Capítulo 19

-Aonde foi que você se meteu, Scarlett? Isso aqui está uma loucura compl... -Cecília começa a tagarelar assim que retornamos ao acampamento, mas para ao ver minha companhia, sua boca formando um perfeito "O" nada discreto.

-Creio que vocês ainda não foram apresentados, não é mesmo? -Pergunto. -Cecília, esse é Kayke. Kayke esta é Cecília, princesa fugitiva de Pélagus. -Alfineto-a.

Céci me fulmina com o olhar e, logo em seguida, abre um sorriso tímido para Kayke. O lupino por sua vez estende uma mão em cumprimento a princesa. Sem reverências, o que não desaponta a figura real em minha frente.

-Prazer em conhecê-la. -Kayke fala cordialmente.

-Minha nossa! Eu nunca falei com um lupino. -Cecília deixa escapar.

Logo em seguida, escuto alguém limpando a garganta atrás de mim e, ao me virar, encontro Luke. Em seu rosto, há uma expressão feroz totalmente destinada à Cecília.

-Bem, pelo menos não com um tão educado. -Ela completa mordazmente.

Eles se encaram como se estivessem travando uma guerra invisível e silenciosa. Curioso e completamente desinformado, Kayke me cutuca discretamente em busca de explicações.

-Não me pergunte. -Sussurro em resposta.

-Scarlett, Rurik solicitou que seus pertences sejam empacotados. Partiremos em meia hora. -Luke avisa, sem desviar os olhos da princesa.

Sem questionar, seguro em um dos braços de Kayke e o arrasto para longe dali. Olhando ao redor da clareira, percebo que todas as cabanas já foram desfeitas. Somente a minha ainda está montada, solitária sobre o solo verde.

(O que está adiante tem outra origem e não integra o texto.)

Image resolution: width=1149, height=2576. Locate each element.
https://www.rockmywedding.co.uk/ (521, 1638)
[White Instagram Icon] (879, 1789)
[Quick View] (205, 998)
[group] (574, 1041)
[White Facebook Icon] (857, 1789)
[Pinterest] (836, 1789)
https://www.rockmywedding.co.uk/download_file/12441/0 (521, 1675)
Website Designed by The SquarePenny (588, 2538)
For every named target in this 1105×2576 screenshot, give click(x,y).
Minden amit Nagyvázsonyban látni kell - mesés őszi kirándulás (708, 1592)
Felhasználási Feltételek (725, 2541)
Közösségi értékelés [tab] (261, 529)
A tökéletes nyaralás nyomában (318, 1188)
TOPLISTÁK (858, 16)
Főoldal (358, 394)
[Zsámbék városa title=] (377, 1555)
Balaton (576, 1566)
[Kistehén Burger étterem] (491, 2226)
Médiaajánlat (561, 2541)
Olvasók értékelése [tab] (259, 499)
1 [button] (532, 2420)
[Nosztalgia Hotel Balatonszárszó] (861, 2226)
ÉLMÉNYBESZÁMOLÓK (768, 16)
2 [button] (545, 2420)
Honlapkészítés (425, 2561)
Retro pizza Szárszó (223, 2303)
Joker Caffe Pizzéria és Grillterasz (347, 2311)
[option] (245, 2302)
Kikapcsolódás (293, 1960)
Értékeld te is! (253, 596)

-Eles possuem algum tipo de relação, , afetiva? -Kayke pergunta, visivelmente desconfortável.

-Todas as relações são afetivas, não? -Contraponho enquanto ele me segue até minha tenda.

-Você sabe do que estou falando. -Ele diz com impaciência.

-Sim, eu sei. E não, não faço ideia do que está acontecendo entre aquelas duas criaturas. Ambos se detestavam e, agora, tenho a sensação de que há algo a mais. Porém, os dois são covardes demais para admitirem. -Respondo.

Kayke paira ao meu redor enquanto guardo minhas coisas na pequena mochila que me foi dada. Sendo sincera, não há muito o que embrulhar, somente algumas mudas de roupas fornecidas pelas fadas.

Nenhuma das minhas bagagens é palpável ou visível.

-O que foi? -Inquiro, notando a inquietação repentina de Kayke.

-Eles não possuem o mesmo sangue. -Ele declara.

Suas palavras são como um tapa em meu rosto, deixando-me sem reação. Em seus olhos, não identifico maldade ou desprezo, apenas incertezas e hesitação.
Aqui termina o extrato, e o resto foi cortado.